Category: Northshore

  • Back to Action at the A1C

    After 57 beatdowns, yhc had to take a break. Not because I wanted to, but work schedule forced me. That being said, it was nice to have a couple days off. With the hectic school schedule, I was ready for a beatdown. I arrived at the A1C at 4:40 ready to sweat (no, I didn’t need to add any to the jug). I got my ISI out the way, and decided to put in about 1.5 miles extra. Due to the Covid-19, I have to leave the last 5-10 minutes of the beatdown, so I made sure to add some extra time in the morning. That’s when I realized I hadn’t planned the beatdown. Oops, time to make it up on the fly. I had to pull a bushwacker. Enough of my journaling…

    Warm-up

    SSH, toe touches, torso twists, cherry pickers

    The thang: 4 corners: 7 burpees at each, 14 Mericans, 21 squats, 28 lbcs

    Then a Lt. Steve: 2 lunges followed by 1 squat, then 4 lunges followed by 2 squats etc… Hammer pointed out that it was a 2 to 1 ratio. The math teacher in me was so proud. Anyways, we did it the length of the parking garage. Hammer with his enormous stride finished well ahead of the pack.

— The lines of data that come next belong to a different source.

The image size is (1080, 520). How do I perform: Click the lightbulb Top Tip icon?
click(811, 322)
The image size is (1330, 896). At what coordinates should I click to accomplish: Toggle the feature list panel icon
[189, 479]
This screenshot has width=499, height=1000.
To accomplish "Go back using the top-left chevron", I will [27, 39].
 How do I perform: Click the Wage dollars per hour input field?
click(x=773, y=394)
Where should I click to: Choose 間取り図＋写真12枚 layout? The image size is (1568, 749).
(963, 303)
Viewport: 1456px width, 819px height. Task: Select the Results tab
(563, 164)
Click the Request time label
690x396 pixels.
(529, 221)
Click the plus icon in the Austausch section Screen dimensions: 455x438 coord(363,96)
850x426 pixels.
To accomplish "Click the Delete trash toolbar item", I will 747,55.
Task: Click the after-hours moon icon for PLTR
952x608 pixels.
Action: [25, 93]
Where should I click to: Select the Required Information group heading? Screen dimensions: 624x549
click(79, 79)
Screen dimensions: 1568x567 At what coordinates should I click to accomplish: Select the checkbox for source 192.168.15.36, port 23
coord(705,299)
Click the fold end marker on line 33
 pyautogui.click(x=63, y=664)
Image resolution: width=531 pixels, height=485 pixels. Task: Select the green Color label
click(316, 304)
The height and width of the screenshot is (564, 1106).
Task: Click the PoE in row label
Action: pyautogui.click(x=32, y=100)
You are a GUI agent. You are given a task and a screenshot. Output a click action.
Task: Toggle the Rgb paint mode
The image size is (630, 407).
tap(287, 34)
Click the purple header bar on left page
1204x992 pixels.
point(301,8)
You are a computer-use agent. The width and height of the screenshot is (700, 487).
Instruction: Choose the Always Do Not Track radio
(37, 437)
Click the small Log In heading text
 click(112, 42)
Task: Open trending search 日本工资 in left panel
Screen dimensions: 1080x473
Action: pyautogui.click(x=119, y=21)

    With 6 minutes left before I had to leave, we had enough time for burpee ball. I had to leave with Hammer finishing up.

    It was an honor to lead y’all. It was great to see Moby come out. I couldn’t have gone 57 straight if it wasn’t for y’all. Honestly, I did it because I love my F3 brothers. I’ve grown so much since joining the F3 northshore family, and I know you will continue to push me to be even better. God Bless and SYITG

  • Pacing partners!

    With this week ending the impressive 57 consecutive days of Jose10k posting, YHC had concerns he would be running alone on this Gloom. Especially after the arrival of all the sub 7s started showing up. Great news is Chewy decided to show up but quickly stated as we began to run he would run out a mile and back. Luckily the YHC started chattering and before you know it Chewy paced with me and we finished with 3.96 miles right on time. Out front were Bushwacker and Waterpik leading the charge and returning to the AO with an unfortunate situation of a morning commuter ending up in a ditch as she left her neighborhood, so the lead horses confirmed no injuries and returned to the flag as Zoolander and Hammer awaited and Chewy and YHC came in to close..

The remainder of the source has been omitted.